On the other hand, the hyperinflation Nigeria is facing is attributable to the value of the Naira to the Dollar. Available data from the Nigerian Bureau of Statistics (NBS) reveals that Nigeria’s inflation rate currently stands at 17.71 percent from 16.82 percent in April. It is therefore worrisome that the country has been experiencing double digit inflation since 2016 which has amounted to a steady rise in the cost of goods in the market.
In addition to the exchange rate that affects the prices of commodities, the cost of fueling the production of goods and services is embedded in the prices of products in the market. Thus, where the consuming public who are mostly affected by high prices are not able to patronize some products as a result cost, the organizations that could not cope with this trend have either folded up or drifted to other countries, with the implication that the government suffers losses in form of tax. It is a circle.
It is in view of the foregoing that, we believe that, the introduction of special tax for cigarette, sugar sweetened beverages and alcohol is needless. Increment in tax cannot be justified at a time citizens are grappling with high cost of living. The argument in support of such high tax regime predicts a reduction in the consumption of such products and by implication mitigation of their harmful effects on consumers, especially as it affects obesity and diabetes. We wonder the rationale behind government’s support for the production, importation or distribution of a product considered harmful to its citizens and then a turn around to discourage its patronage. Such tax regime is ill conceived because hike in prices has never been a deterrent for addiction. A typical example is the ban on tramadol and the high price its illegal sale attracts. It is still in high demand among the youths.

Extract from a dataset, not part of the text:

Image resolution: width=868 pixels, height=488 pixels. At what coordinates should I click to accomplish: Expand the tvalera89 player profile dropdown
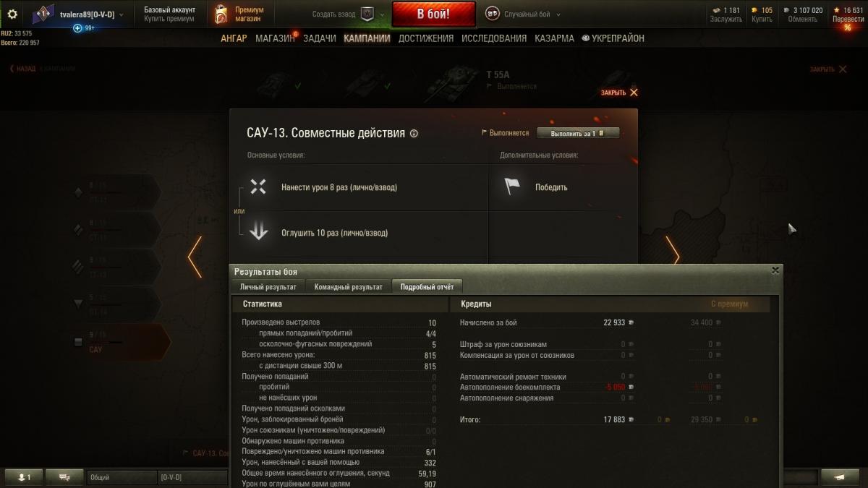[121, 14]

Prime Business Africa believes that the main purpose of government is to make life easier for the citizens. A thinking government will therefore create employment by creation of industries or a conducive atmosphere for businesses to thrive and not the reverse.
As a critical economic factor, the government must watch the skyrocketing price of diesel. The geometric rate at which it increases means that economic activities can be jeopardized. That is, when the situation becomes unbearable as it has become, it’s either companies can’t produce, or they produce what the masses cannot afford. On this note, the government must rethink the deregulation of diesel in order to ensure that it is available and affordable to users.